- Title: Katib al-Waqidi

Personal life
- Born: 168 AH (784/785 CE) Basra
- Died: 16 February 845 (aged 61) (230 AH)
- Era: Islamic golden age; (Early Abbasid era);
- Notable work(s): 'كتاب طبقات الكبرى', Kitab Tabaqat Al-Kubra (Book of the Major Classes)

Religious life
- Religion: Islam

Muslim leader
- Influenced by Al-Waqidi;

= Ibn Sa'd =

Arab scholar, biographer and historian (784/5-845)

Abū ‘Abd Allāh Muḥammad ibn Sa‘d ibn Manī‘ al-Baṣrī al-Hāshimī or simply Ibn Sa'd (ابن سعد) and nicknamed Scribe of Waqidi (Katib al-Waqidi), was a scholar and Arabian biographer. Ibn Sa'd was born in and died on 16 February 845 CE (230 AH). Ibn Sa'd was from Basra, but lived mostly in Baghdad, hence the nisba al-Basri and al-Baghdadi respectively. He is said to have died at the age of 62 in Baghdad and was buried in the cemetery of the Syrian gate.

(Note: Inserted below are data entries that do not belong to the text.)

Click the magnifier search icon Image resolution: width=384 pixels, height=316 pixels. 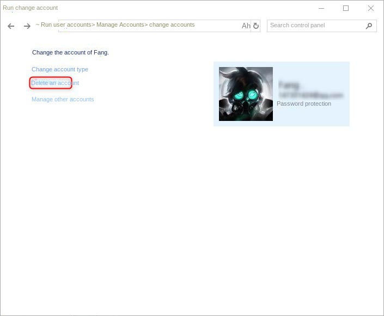coord(369,26)
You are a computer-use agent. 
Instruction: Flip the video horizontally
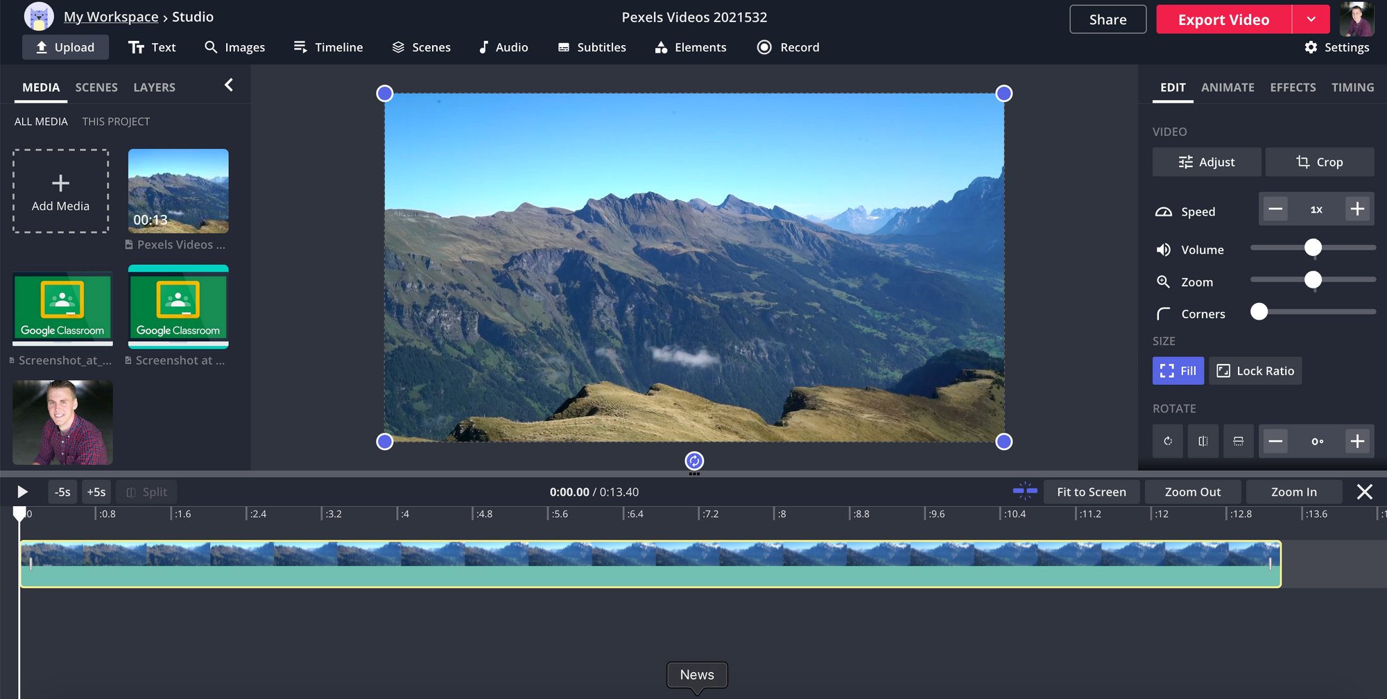click(1203, 441)
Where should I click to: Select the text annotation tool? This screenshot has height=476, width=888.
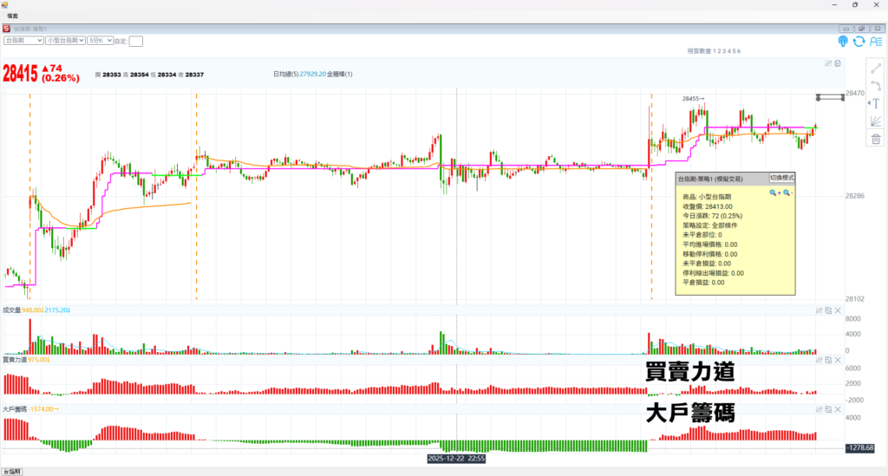[876, 103]

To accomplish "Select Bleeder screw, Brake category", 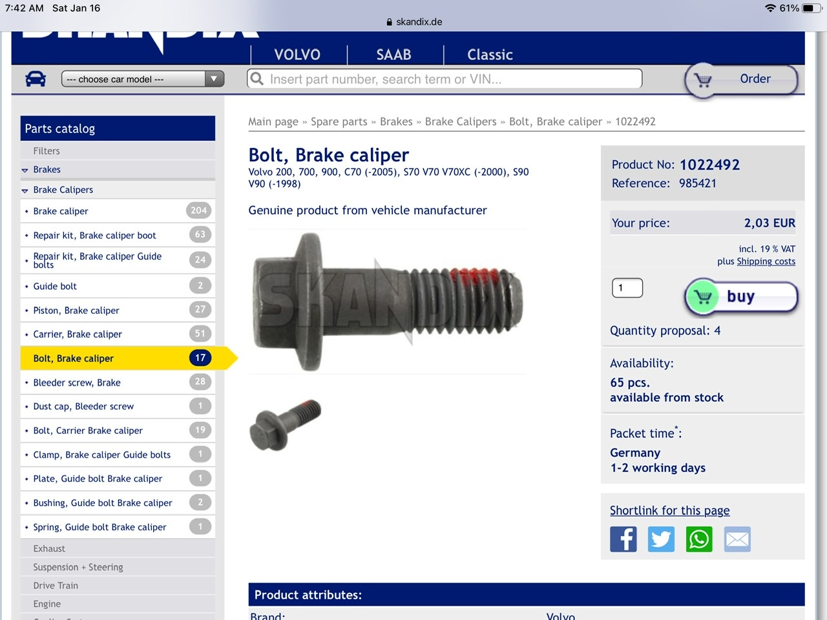I will [77, 382].
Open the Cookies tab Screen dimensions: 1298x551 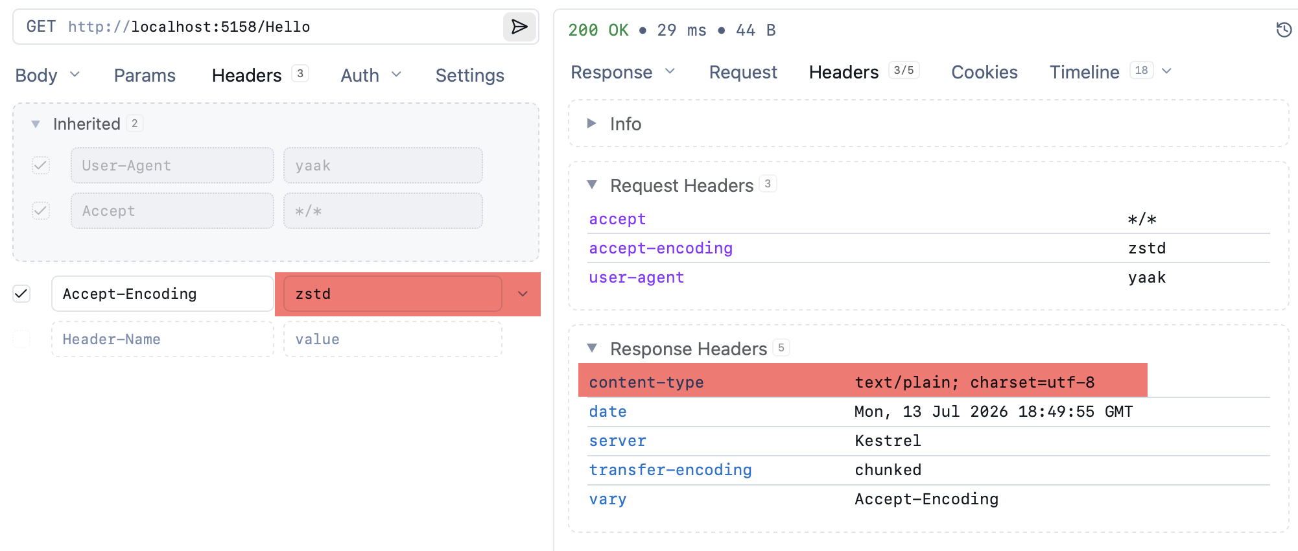click(x=984, y=72)
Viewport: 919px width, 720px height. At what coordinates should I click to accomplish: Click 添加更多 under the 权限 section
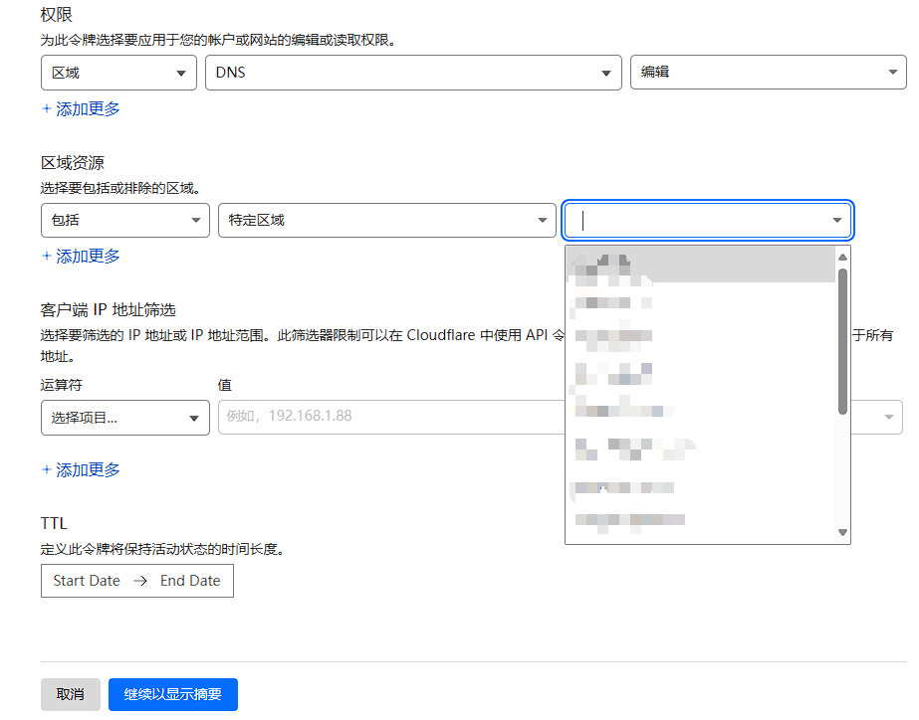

==Kitāb al-Ṭabaqāt al-Kabīr==
The Kitāb al-Ṭabaqāt al-Kabīr is a compendium of biographical information (tabaqāt) about famous Islamic personalities. This eight-volume work contains the lives of Muhammad, his Companions and his Helpers, including those who fought at the Battle of Badr as a special class, and of the following generation, the Followers, who received their traditions from the Companions.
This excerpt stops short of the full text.